Adrian Measner was making his first public comments since he was given two weeks' notice last week by Agriculture Minister Chuck Strahl.
Measner and Ken Ritter, the CWB's chairman of the board, were supposed to address the Commons agriculture committee on Monday, but the meeting was cancelled without reason at the last moment after they had already arrived in Ottawa.
The board is battling the government over a Conservative campaign promise to end the CWB's long-standing monopoly on wheat and barley sales. The government wants to make participation voluntary, which the board argues would effectively kill the organization.
Farmers are split on the issue, but a majority of the current CWB board -- elected by grain producers -- wants to keep the single-desk model laid out in the Canadian Wheat Board Act.
"I find it quite ironic that ... I have been asked to pledge support for the government's policy of marketing choice, which is not the law,'' Measner told a news conference on Parliament Hill.
"In other words, if I continue to obey the law, I will be fired.''
His comments come the same day that MPs were howling for the resignation of embattled RCMP Commissioner Giuliano Zaccardelli, who has continued to enjoy Conservative government support.
Ritter said the wheat board legislation is not clear on whether Strahl even has the power to fire Measner.
"The CWB is not an agent of the government,'' said Ritter. "It is not a Crown corporation. All of the bills the CWB pays are paid by farmers, none is paid by the government.''
And the CWB act, Ritter noted, says the board of directors is to "manage and control the organization.''
Allen Oberg, a farmer from Forrestberg, Alta., who was just re-elected to the CWB board, said there are two ways to change the wheat board mandate.

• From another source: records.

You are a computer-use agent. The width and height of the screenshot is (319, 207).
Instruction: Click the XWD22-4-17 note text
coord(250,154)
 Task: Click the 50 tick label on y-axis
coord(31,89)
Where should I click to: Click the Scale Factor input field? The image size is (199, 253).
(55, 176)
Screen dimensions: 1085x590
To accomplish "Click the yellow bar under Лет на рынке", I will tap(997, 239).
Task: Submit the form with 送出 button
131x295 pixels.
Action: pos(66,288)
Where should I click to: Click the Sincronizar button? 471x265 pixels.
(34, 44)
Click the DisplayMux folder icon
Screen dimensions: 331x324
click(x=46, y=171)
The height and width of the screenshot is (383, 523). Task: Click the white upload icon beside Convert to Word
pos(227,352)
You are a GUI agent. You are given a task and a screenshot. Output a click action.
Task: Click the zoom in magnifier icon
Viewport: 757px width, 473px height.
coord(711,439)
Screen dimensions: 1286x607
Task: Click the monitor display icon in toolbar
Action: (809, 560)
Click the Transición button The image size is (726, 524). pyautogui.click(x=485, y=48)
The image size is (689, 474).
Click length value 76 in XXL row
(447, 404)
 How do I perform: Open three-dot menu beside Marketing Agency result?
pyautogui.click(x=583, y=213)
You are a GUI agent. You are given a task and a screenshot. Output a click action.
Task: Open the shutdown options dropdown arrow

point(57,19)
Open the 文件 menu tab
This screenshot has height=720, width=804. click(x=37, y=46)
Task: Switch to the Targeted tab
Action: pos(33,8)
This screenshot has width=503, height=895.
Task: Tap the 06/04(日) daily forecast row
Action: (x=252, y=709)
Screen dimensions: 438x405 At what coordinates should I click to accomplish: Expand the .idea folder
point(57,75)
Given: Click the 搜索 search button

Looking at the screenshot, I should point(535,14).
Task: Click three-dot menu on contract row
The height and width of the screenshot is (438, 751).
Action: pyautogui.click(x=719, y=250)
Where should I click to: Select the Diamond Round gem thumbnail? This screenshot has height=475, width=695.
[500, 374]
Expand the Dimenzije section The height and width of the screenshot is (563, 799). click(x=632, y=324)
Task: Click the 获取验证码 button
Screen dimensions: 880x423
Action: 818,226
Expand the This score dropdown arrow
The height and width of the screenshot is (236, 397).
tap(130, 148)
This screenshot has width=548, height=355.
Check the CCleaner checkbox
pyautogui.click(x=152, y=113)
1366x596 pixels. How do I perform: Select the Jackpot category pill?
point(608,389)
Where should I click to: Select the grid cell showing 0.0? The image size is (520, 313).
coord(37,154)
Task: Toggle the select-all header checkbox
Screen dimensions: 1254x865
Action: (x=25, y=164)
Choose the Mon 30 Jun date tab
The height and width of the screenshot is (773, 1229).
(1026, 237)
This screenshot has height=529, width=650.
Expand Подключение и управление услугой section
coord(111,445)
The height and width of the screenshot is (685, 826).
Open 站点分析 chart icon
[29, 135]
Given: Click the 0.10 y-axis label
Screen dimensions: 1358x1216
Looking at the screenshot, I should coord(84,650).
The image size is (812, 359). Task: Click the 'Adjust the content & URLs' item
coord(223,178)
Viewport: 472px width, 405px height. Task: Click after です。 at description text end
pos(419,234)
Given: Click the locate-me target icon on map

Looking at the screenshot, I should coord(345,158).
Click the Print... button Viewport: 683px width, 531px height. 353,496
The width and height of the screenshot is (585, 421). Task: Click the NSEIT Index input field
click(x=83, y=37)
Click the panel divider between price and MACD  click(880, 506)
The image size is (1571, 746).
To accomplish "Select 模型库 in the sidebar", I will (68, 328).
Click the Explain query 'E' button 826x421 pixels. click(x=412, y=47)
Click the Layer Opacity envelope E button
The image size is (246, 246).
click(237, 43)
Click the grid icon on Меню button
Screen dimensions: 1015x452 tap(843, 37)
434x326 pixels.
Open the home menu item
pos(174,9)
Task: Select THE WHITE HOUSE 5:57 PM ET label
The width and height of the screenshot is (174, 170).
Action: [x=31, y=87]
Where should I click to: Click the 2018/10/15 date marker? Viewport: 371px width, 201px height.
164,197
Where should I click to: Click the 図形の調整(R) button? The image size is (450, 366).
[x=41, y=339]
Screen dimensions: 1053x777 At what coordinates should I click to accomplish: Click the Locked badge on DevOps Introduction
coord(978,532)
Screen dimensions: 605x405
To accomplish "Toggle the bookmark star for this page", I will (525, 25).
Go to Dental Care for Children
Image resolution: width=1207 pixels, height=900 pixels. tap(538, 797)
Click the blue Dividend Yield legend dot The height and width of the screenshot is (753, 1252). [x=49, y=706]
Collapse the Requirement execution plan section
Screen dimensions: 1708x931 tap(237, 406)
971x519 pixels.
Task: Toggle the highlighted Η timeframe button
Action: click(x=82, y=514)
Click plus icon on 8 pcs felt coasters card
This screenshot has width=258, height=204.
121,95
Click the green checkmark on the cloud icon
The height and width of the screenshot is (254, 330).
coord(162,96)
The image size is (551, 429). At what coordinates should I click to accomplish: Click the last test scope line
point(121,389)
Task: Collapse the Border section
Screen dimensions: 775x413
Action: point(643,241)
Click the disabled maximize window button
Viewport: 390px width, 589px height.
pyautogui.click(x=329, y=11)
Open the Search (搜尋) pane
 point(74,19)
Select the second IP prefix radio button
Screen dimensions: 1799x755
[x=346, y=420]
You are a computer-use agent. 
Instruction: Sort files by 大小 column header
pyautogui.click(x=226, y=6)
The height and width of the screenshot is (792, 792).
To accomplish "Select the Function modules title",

One is through a plebiscite of grain producers, which the Conservatives have promised to do in the new year -- but only on the question of barley sales.
The other is for legislative changes in Parliament, which requires a majority of MPs.
The government has also issued a gag order on the CWB board, saying it cannot use wheat board resources to promote the single-desk model to its membership.
The board has decided to challenge that government order-in-council in court, arguing it is also outside the minister's power and calling it an infringement of their right to freedom of speech.
"It's a fight they have really brought to the wheat board, not the other way around,'' said Oberg.
Currently, all grain farmers must sell to the board which then negotiates with buyers, guaranteeing farmers a set price.
Opponents of the board, many of whom believe they could get a better price on their own, want the right to sell their own grain.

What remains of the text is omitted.